● Text section:
APPROACHES FOR DEPLOYING INTEGRATED TESTLETS

3.2

Online deployment

The recent pandemic and associated remote delivery of courses for a period of several months catalyzed the exploration of moving integrated testlet assessments to an online framework. The WeBWorK platform was chosen for this, as it allows flexible coding for each question and could be configured to allow up to four attempts for each item, with repeated (but initially randomized) variables for each student, and partial marks according to the number of attempts, with a scoring scheme that could be defined by the instructor.

Figure 3 shows a screenshot of the WeBWorK platform delivering the second item of the integrated testlet shown in Figure 2 in the Trent University PHYS 4240H Modern Optics course, although with unique variables in both stem and options for this particular student. The column on the bottom left shows, through numbered entries that are either integers or end with a “.1”, the progress of the student through the integrated testlet. It can be seen here that they required two attempts at the first item, and one attempt for the other three items.

Figure 3:

Online deployment of the second item of the item integrated testlet shown in Figure 2, although with variables and options unique to this student. The progress of the student through the four items is shown on the bottom left column.

Some advantages of online delivery through the WeBWorK platform in particular include:

• (a) the instructor is able to see how long, and in which order, each student answers each item within a question set. This enables the duration of a test or exam to be optimized, and facilitates both psychometric analysis and research on science pedagogy

• (b) marking is achieved entirely digitally and instantaneously, which avoids having to add up scratches on IFAT cards (and obviates the need for purchase of the same).

• (c) individualized, randomized questions can be asked of students such that the question’s input variables, distractors, and the option order together all constitute a question that is unique for every student. This helps the question become quite ‘cheat-resistant’, with the sharing or uploading of a problem to an external “homework help” website uniquely identifying the student.

● Dataset extract:
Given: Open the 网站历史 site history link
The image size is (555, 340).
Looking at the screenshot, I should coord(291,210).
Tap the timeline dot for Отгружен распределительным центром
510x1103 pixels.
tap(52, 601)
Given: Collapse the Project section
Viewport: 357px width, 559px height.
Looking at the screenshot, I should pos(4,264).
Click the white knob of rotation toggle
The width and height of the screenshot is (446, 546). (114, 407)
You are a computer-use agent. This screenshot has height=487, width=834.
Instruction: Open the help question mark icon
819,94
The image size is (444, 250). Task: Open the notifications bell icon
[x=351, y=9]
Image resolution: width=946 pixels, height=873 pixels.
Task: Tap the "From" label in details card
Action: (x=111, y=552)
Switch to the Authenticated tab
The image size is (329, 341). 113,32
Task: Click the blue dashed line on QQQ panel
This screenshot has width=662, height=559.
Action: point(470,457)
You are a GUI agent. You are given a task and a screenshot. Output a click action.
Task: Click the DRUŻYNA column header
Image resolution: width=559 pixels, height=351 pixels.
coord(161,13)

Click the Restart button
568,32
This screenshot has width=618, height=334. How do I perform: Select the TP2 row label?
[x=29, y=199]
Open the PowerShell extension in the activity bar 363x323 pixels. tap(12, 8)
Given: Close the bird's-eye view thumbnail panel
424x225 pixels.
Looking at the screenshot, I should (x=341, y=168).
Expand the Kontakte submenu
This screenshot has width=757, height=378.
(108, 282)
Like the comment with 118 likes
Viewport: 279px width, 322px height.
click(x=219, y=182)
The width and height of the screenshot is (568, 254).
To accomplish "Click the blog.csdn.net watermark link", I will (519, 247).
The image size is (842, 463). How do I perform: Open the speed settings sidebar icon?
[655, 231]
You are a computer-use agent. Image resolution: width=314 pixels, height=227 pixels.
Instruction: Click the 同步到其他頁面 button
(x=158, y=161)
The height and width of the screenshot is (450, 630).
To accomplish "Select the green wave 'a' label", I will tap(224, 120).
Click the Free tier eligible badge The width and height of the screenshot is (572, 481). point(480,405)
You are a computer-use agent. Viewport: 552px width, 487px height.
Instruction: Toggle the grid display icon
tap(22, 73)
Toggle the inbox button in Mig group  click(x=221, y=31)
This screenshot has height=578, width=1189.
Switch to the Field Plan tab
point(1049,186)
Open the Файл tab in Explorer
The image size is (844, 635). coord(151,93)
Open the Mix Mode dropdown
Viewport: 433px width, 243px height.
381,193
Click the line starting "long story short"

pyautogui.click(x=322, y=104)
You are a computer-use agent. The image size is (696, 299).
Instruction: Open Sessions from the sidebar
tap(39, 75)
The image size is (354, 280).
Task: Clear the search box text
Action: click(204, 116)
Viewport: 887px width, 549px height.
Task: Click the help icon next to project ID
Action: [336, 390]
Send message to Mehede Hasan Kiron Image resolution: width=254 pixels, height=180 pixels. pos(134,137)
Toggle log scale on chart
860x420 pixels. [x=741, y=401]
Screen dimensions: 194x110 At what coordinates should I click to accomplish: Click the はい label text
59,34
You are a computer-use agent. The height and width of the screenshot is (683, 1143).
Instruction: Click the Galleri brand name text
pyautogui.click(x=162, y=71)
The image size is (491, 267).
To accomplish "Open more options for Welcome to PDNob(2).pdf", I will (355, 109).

● Tasks to perform:
[1] In the text on deploying integrated testlets, up to how many attempts could the WeBWorK platform be configured to allow for each item?
[2] Please continue the text on deploying integrated testlets from where it stops.

● Responses to the tasks:
[1] Up to four attempts.

[2]
3.3

Textbook deployment

The textbook delivery of integrated testlets will soon be implemented within each chapter of an update of Pedrottis’ Introduction to Optics,¹⁰ which will be a 4^th edition authored by both of us, with expected publication in 2024. The goal here is to provide for students a self-study tool that they can explore in their own time, and also to serve as a pre-class task given by the instructor from which the topic of the class can be developed. Further, these can be adapted, either by simply changing variables and redeploying the integrated testlet to the class, or by the addition of intra-, ultra-, and extraitems addition as described in Section 2. In the textbook deployment there is no penalty associated with the number of incorrect attempts that a student may make.

This form of deployment involves placing a code next to each option in each item, with a lookup table located in the back of the book that students can reference. The size of the lookup table, together with the random ordering of entries and the use of non-sequential numbering of codes in each item, is sufficient to discourage attempts to look up each answer in advance of attempting the question. Figure 4 shows such a form of delivery, with an excerpt from the lookup table.

Figure 4:

(left) Except of textbook deployment of the fourth item of the integrated testlet shown in Figure 2. (right) A small excerpt of the integrated testlet lookup table that is to be affixed to the back of the textbook.

CONCLUSIONS

We have here introduced some motivation for, and a concrete example of, an integrated testlet, along with three distinct approaches for their deployment “in the wild”. Each approach provides the requisite answer-until-correct approach that is necessary for the integrated testlet to function as intended. The approach of choice will vary according to the instructor and their setting; we have extensive experience with the scratch card and online deployment, and expect to soon have within an optics textbook the third approach, with its goal of assisting students and instructors alike.